(Word and element pointing records)
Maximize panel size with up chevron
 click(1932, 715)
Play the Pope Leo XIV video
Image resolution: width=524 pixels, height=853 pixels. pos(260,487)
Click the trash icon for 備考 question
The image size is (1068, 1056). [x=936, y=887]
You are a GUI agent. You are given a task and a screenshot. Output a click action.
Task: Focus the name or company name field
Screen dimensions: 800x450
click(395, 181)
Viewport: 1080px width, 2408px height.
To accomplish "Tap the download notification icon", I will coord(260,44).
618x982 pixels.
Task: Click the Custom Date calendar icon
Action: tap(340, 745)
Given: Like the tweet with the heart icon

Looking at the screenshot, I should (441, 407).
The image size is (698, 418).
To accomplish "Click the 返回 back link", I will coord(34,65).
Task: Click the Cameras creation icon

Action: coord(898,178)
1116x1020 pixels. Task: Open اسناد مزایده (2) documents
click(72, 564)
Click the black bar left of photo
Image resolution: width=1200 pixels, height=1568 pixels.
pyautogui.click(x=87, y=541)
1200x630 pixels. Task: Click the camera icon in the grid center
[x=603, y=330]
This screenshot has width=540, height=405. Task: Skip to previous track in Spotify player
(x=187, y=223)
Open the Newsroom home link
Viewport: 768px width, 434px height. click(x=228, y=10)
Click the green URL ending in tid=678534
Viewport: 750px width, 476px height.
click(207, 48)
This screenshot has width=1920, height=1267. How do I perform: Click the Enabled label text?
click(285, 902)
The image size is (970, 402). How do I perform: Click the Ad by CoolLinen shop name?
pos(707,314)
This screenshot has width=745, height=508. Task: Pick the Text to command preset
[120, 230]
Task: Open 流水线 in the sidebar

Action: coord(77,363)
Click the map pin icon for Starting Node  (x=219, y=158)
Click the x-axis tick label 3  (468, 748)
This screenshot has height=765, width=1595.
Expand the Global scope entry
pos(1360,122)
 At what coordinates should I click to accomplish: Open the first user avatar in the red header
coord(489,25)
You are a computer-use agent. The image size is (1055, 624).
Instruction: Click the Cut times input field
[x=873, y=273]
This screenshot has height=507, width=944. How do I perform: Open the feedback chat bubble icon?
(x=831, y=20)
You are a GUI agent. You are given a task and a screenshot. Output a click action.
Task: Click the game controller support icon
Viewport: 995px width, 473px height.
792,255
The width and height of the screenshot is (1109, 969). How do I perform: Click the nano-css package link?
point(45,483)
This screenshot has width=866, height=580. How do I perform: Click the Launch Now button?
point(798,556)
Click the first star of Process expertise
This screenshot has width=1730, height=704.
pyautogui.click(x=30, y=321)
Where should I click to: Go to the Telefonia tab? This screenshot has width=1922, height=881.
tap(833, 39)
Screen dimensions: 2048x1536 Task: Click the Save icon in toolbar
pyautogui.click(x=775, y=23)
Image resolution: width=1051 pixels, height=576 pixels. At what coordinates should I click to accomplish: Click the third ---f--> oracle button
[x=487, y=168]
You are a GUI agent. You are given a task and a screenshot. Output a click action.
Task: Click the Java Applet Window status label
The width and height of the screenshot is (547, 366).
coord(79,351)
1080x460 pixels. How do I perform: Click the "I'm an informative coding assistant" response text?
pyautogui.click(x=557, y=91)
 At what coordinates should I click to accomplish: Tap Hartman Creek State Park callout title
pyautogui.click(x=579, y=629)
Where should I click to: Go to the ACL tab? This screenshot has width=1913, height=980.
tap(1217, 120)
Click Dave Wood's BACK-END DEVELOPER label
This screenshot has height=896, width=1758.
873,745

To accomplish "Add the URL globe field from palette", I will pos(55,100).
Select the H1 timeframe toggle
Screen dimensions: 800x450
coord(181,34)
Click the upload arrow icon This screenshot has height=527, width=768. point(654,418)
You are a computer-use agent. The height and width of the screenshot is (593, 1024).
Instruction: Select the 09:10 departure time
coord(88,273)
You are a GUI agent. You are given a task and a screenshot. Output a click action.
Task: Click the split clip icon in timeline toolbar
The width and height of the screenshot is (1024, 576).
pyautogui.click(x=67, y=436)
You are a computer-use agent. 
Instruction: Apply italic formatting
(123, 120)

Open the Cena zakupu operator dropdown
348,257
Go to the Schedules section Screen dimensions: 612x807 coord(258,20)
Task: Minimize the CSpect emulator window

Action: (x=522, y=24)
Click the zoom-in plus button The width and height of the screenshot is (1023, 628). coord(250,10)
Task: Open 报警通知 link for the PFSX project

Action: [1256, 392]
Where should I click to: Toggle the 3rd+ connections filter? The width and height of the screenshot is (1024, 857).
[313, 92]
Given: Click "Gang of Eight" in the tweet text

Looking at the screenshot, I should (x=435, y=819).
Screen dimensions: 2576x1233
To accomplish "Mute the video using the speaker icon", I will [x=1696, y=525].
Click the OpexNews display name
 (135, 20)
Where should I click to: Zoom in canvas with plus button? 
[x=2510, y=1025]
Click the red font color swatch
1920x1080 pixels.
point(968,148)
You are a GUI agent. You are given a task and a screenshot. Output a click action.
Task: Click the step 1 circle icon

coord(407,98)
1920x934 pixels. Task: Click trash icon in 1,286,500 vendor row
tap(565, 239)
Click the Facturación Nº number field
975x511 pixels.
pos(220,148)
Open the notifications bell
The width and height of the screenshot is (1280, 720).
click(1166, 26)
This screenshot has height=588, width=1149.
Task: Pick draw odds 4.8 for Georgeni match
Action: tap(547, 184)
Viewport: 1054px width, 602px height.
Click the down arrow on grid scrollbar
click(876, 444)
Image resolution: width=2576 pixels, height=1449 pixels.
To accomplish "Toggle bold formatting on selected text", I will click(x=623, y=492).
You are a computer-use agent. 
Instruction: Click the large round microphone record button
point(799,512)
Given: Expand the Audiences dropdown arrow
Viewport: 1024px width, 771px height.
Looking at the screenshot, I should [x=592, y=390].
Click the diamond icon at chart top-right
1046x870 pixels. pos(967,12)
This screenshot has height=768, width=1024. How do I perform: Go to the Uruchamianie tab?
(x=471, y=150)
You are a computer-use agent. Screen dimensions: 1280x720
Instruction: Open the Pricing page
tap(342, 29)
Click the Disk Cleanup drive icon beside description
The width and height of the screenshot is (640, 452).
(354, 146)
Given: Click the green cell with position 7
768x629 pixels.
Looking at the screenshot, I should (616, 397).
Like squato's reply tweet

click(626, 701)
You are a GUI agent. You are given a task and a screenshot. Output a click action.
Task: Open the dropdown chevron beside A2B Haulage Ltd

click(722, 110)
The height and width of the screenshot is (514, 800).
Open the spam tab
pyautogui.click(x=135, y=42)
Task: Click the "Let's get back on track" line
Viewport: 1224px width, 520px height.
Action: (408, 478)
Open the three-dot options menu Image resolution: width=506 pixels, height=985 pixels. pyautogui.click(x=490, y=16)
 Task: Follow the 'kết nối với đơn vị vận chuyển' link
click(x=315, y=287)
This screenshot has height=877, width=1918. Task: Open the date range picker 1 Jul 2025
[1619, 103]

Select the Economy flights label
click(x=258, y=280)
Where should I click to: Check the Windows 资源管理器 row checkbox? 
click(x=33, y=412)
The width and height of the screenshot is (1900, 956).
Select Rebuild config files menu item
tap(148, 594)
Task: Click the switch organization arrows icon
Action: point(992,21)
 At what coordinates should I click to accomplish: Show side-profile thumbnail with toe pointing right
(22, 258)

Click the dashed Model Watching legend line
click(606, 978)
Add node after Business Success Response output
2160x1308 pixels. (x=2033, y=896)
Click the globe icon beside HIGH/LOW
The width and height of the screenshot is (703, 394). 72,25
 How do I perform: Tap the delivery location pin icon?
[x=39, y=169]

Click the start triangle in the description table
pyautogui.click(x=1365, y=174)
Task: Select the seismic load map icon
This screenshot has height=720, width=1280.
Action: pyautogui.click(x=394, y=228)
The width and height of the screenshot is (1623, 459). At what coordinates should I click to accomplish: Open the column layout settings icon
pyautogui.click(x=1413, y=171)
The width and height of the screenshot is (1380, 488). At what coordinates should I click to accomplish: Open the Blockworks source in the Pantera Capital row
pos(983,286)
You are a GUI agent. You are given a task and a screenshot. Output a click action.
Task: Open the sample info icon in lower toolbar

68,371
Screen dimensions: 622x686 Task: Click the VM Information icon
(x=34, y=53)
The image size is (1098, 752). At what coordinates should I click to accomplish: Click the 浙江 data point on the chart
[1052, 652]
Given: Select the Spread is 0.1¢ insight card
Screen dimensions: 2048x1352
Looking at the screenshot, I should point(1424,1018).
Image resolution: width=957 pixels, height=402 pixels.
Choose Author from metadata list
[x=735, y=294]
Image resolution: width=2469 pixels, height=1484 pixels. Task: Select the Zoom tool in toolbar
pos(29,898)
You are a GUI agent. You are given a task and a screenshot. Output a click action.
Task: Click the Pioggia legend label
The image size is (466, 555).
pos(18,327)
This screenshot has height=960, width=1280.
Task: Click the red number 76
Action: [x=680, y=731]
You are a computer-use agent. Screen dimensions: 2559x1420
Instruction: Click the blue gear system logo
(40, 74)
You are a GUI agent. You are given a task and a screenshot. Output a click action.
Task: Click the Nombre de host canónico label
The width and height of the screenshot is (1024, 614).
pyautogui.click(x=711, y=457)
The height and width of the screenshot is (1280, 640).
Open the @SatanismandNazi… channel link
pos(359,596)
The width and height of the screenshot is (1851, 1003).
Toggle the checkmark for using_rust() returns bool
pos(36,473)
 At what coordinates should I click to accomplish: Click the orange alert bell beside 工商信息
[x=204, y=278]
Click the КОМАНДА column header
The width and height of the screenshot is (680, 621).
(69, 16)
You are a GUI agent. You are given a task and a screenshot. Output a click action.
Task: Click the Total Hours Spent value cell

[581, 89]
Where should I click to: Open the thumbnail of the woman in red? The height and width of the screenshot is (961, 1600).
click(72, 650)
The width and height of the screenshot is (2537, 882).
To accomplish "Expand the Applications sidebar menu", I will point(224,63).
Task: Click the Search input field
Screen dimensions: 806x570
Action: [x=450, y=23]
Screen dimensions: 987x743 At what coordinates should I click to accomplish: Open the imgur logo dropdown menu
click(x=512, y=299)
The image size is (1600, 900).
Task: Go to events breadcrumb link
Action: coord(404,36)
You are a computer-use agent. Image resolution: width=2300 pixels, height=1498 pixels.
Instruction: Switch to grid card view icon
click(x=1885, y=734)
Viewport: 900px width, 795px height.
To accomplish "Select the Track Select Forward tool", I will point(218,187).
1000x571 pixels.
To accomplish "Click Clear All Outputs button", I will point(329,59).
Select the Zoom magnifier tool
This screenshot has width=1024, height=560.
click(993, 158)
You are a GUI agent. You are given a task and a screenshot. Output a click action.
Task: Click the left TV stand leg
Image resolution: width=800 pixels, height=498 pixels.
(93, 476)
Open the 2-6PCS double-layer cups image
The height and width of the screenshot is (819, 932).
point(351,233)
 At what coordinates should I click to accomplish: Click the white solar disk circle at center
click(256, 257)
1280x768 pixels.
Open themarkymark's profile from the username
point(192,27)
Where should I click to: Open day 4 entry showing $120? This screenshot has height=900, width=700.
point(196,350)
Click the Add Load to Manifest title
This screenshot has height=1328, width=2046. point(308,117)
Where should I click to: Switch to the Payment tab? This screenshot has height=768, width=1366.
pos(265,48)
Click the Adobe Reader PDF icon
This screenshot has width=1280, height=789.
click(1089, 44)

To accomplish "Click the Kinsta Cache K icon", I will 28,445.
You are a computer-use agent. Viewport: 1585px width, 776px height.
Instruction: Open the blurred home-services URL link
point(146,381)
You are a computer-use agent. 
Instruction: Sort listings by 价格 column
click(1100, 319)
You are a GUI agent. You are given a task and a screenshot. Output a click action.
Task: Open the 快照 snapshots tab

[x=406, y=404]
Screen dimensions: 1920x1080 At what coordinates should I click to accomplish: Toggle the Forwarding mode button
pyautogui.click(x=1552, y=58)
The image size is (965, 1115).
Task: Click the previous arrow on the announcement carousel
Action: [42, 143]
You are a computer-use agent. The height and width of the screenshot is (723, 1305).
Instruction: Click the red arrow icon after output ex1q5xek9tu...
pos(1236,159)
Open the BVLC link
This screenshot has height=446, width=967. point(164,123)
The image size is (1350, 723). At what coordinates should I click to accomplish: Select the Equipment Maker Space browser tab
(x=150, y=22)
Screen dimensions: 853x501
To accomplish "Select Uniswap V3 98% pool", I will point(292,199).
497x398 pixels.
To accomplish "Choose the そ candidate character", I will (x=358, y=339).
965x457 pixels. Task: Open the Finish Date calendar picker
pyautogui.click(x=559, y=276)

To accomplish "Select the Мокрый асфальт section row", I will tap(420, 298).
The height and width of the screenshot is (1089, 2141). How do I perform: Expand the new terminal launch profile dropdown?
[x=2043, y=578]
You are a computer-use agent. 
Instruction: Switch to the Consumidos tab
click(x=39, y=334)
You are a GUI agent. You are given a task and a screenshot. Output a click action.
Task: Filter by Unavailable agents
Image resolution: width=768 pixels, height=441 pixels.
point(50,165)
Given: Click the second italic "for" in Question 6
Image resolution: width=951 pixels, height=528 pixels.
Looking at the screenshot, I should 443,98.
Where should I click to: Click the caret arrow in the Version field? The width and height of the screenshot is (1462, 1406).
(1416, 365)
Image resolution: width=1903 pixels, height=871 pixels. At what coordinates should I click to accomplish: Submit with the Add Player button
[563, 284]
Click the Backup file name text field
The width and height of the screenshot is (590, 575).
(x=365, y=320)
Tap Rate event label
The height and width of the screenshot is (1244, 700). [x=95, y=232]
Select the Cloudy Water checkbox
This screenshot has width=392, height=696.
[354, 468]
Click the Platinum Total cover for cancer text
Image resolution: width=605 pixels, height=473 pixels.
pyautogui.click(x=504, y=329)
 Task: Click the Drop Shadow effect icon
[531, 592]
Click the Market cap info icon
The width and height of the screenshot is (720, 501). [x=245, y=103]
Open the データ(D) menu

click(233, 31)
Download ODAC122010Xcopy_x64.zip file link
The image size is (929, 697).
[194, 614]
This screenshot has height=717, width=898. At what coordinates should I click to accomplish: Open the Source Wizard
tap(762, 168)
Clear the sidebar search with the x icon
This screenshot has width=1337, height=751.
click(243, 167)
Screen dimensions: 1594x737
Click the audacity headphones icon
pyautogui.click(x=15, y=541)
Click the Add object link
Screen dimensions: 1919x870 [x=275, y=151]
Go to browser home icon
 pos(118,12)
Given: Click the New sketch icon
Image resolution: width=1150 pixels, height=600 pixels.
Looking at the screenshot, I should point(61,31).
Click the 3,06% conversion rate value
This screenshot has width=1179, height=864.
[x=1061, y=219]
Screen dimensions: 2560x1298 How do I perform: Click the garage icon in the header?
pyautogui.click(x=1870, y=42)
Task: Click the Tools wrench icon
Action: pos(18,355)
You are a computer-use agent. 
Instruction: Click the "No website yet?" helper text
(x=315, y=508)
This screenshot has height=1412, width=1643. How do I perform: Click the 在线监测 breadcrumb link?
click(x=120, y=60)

▸ **PROBLEM TO WORK ON**:
Please output the lines between the one holding "Given: Click the second" and the one holding "(1416, 365)", inclusive, as a Markdown table with the columns Row and Line, giving each line its row number and leaving out blank lines.

▸ **RESPONSE TO THIS TASK**:
| Row | Line |
|---|---|
| 1 | Given: Click the second italic "for" in Question 6 |
| 2 | Image resolution: width=951 pixels, height=528 pixels. |
| 3 | Looking at the screenshot, I should 443,98. |
| 4 | Where should I click to: Click the caret arrow in the Version field? The width and height of the screenshot is (1462, 1406). |
| 5 | (1416, 365) |